=== Section Start ===

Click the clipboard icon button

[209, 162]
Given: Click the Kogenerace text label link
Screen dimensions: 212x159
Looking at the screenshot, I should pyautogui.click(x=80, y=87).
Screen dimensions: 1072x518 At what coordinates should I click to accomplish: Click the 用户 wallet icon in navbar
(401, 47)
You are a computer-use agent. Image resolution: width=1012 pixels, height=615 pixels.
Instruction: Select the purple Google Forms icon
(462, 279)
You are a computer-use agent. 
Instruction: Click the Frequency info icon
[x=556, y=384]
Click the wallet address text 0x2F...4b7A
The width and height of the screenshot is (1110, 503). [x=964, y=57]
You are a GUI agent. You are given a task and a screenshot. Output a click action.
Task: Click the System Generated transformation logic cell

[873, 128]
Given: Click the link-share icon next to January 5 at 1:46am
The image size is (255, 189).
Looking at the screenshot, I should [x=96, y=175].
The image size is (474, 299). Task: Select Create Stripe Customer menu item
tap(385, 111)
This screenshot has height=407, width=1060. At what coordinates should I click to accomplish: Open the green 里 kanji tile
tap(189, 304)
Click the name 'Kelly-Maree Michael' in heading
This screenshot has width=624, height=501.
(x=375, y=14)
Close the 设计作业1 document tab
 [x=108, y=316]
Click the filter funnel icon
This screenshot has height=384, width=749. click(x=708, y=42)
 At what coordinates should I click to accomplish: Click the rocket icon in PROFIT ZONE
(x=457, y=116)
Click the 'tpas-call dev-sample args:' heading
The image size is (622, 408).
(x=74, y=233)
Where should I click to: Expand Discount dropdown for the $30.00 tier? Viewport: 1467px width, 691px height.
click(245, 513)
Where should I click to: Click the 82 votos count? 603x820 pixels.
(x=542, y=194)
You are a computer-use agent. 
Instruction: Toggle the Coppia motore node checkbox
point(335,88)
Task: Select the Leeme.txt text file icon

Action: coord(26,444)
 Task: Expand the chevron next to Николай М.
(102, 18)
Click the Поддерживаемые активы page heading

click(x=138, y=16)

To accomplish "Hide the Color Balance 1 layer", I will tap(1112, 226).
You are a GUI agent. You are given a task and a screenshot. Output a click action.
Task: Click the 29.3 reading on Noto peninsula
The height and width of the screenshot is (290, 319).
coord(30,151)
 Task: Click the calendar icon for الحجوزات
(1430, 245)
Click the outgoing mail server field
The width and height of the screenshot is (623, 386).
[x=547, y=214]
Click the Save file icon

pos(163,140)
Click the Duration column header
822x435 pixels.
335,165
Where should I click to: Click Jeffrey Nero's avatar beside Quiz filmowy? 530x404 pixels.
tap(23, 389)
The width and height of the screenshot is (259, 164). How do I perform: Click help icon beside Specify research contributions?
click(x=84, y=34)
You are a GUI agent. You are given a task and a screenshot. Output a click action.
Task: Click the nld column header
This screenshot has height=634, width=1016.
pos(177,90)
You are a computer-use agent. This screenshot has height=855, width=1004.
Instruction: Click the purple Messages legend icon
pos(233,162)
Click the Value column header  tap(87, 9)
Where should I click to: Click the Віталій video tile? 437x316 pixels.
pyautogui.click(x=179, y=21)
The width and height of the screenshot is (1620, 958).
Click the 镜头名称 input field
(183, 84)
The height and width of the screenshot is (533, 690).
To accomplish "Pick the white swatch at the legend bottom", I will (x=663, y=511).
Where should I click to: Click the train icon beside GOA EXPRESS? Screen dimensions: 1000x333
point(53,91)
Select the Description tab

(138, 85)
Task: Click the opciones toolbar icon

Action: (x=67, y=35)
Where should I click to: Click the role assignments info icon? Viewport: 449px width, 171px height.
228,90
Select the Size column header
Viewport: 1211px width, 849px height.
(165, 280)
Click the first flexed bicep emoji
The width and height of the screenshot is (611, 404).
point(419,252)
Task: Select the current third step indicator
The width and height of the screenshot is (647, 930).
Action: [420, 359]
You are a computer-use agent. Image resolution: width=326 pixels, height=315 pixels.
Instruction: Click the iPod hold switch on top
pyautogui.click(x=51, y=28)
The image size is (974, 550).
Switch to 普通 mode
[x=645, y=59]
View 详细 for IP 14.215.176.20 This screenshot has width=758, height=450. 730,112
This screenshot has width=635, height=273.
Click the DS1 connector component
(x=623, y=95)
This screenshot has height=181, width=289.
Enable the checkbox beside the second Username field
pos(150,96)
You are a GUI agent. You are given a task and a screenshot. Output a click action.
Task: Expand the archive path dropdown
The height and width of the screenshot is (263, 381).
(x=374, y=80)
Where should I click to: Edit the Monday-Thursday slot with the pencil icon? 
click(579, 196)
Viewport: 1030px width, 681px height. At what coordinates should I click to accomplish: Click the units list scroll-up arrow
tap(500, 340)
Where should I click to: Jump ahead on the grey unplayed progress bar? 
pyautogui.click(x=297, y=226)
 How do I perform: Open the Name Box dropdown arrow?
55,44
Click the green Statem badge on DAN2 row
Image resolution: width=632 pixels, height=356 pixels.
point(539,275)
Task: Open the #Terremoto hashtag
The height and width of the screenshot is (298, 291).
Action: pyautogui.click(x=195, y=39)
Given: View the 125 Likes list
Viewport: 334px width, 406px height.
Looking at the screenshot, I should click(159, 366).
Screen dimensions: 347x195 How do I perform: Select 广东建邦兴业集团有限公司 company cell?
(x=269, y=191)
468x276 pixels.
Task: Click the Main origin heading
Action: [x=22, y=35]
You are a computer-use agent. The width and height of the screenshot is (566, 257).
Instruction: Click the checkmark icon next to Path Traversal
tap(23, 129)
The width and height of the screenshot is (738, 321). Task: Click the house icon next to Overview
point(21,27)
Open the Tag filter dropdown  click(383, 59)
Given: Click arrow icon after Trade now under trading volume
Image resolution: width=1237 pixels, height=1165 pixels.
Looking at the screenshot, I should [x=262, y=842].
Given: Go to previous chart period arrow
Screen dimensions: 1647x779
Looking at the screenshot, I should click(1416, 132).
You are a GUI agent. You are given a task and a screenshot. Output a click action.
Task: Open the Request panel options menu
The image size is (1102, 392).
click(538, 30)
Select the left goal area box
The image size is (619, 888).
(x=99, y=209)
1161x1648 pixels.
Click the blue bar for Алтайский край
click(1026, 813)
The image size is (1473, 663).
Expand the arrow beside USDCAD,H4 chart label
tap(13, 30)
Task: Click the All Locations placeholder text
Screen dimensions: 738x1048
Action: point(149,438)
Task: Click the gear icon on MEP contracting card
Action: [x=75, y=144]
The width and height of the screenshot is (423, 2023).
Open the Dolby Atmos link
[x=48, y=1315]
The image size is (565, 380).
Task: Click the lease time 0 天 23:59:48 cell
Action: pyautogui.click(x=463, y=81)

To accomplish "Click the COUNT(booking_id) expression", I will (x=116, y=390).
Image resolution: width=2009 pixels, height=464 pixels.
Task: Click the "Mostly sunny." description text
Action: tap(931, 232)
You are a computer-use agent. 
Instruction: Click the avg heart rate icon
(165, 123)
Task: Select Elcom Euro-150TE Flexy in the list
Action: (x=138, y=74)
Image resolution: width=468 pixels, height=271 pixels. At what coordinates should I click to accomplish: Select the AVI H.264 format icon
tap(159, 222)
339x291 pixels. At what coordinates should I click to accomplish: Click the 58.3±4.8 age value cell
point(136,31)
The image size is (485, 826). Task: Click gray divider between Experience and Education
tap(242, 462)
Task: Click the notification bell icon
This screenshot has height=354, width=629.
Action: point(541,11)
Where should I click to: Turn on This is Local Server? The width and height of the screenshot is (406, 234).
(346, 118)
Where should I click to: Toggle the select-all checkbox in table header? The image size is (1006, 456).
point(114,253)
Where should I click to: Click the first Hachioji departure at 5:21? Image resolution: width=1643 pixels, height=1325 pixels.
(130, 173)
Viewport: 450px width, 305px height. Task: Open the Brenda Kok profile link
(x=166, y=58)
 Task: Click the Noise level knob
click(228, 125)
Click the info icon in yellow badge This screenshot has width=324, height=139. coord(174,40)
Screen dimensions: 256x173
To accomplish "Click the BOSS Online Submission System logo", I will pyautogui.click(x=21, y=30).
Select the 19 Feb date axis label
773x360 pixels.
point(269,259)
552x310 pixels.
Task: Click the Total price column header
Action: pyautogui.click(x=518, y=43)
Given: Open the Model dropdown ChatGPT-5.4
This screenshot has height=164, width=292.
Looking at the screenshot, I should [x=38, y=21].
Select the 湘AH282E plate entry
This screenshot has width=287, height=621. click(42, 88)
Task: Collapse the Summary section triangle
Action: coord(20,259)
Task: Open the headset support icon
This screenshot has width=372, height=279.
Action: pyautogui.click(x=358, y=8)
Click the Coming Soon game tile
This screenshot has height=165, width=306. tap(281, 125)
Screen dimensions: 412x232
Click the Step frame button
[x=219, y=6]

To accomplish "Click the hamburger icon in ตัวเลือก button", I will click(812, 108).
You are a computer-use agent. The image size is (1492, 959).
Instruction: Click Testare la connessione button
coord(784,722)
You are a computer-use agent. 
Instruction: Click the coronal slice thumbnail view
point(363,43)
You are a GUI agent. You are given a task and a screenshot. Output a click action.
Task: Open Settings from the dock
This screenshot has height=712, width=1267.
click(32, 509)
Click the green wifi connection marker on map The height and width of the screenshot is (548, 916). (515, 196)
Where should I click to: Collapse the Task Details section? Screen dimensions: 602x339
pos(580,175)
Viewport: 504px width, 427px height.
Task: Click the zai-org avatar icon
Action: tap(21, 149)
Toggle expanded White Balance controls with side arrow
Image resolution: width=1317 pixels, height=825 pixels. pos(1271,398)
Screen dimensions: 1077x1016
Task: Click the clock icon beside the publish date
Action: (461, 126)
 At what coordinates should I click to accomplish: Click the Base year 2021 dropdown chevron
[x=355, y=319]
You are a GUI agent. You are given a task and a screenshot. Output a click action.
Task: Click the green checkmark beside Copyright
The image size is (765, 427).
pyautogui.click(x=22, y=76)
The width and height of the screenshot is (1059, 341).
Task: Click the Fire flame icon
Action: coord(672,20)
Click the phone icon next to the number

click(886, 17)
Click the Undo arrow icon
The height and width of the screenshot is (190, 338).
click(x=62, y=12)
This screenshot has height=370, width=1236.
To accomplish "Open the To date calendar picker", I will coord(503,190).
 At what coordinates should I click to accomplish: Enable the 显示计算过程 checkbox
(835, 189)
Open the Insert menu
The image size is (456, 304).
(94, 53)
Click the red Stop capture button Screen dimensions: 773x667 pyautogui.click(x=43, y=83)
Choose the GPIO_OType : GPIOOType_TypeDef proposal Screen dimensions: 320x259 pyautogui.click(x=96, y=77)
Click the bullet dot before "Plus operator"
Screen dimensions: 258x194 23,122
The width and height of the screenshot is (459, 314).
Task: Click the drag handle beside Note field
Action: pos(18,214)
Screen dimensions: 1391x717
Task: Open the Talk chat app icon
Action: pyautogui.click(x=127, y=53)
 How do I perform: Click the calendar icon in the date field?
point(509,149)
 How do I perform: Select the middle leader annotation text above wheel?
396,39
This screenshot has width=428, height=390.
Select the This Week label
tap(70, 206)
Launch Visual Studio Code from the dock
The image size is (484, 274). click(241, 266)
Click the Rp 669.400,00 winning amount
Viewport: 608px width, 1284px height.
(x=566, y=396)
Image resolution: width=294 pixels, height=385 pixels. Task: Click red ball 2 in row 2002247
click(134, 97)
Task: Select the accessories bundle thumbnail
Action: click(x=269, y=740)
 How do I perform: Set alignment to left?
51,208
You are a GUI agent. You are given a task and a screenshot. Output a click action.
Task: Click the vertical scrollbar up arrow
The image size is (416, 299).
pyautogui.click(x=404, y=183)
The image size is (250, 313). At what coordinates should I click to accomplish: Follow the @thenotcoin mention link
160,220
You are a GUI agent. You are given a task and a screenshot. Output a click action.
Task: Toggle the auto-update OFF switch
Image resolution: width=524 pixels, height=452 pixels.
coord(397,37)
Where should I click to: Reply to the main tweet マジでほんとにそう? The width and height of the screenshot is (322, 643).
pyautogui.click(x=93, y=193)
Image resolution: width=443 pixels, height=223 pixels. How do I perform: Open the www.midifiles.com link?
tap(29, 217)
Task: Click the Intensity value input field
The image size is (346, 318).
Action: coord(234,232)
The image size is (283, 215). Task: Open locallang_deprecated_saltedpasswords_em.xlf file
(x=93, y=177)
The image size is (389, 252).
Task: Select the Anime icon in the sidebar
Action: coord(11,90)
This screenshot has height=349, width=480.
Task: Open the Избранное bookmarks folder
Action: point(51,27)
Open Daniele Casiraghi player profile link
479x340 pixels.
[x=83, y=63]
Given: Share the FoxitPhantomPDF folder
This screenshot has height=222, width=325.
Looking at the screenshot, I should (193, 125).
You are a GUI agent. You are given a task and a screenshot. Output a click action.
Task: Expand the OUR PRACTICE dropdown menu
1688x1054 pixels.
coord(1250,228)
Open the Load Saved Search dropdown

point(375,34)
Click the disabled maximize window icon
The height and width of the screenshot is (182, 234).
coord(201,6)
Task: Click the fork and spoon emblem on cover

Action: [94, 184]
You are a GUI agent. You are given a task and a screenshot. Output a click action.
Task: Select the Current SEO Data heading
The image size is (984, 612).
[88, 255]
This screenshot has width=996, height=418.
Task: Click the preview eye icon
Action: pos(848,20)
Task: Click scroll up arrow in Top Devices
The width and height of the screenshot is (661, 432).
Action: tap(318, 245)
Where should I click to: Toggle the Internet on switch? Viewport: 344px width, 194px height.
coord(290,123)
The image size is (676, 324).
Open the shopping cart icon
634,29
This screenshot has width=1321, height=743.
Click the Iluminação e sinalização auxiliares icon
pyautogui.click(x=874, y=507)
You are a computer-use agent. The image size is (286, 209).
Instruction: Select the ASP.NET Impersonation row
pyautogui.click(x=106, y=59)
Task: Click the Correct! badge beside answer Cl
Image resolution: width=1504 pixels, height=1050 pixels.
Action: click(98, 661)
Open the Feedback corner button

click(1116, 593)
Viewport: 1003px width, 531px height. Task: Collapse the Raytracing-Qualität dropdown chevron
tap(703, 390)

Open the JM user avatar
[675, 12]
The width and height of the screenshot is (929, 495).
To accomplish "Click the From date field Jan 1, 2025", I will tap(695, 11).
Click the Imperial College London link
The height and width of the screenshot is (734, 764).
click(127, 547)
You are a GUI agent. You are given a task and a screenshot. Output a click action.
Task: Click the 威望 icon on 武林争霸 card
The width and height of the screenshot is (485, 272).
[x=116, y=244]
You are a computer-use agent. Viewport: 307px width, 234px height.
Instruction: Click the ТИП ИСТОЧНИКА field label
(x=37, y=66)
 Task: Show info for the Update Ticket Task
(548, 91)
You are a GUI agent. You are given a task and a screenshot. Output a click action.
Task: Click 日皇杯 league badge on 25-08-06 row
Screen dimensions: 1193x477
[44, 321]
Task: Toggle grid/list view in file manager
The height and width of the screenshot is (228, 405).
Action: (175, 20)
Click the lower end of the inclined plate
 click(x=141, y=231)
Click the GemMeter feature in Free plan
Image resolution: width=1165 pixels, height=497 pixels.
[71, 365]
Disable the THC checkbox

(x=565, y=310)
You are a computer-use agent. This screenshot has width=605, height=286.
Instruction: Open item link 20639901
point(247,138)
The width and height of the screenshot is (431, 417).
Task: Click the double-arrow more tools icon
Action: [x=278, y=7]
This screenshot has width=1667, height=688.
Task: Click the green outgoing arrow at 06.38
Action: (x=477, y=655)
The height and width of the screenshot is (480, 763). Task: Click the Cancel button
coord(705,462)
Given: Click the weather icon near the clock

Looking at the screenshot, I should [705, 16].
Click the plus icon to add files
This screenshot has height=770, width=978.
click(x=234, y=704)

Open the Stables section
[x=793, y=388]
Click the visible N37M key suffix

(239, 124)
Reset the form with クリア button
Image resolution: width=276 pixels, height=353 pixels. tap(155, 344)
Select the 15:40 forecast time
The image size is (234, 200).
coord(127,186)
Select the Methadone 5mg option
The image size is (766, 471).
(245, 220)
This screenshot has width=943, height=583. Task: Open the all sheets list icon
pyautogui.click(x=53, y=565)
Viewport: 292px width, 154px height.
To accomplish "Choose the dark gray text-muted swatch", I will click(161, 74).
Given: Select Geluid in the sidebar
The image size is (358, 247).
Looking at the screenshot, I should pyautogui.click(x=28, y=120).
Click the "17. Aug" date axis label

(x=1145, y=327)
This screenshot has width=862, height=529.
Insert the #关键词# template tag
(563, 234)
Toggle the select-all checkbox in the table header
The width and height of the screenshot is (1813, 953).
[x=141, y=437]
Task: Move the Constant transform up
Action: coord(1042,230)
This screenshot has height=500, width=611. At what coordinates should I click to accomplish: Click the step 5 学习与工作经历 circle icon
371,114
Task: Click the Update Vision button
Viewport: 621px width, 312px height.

=== Section End ===

What lines above contain the word "Choose"? Return each such line.

* [Solution for this exercise]:
Choose the GPIO_OType : GPIOOType_TypeDef proposal Screen dimensions: 320x259 pyautogui.click(x=96, y=77)
To accomplish "Choose the dark gray text-muted swatch", I will click(161, 74).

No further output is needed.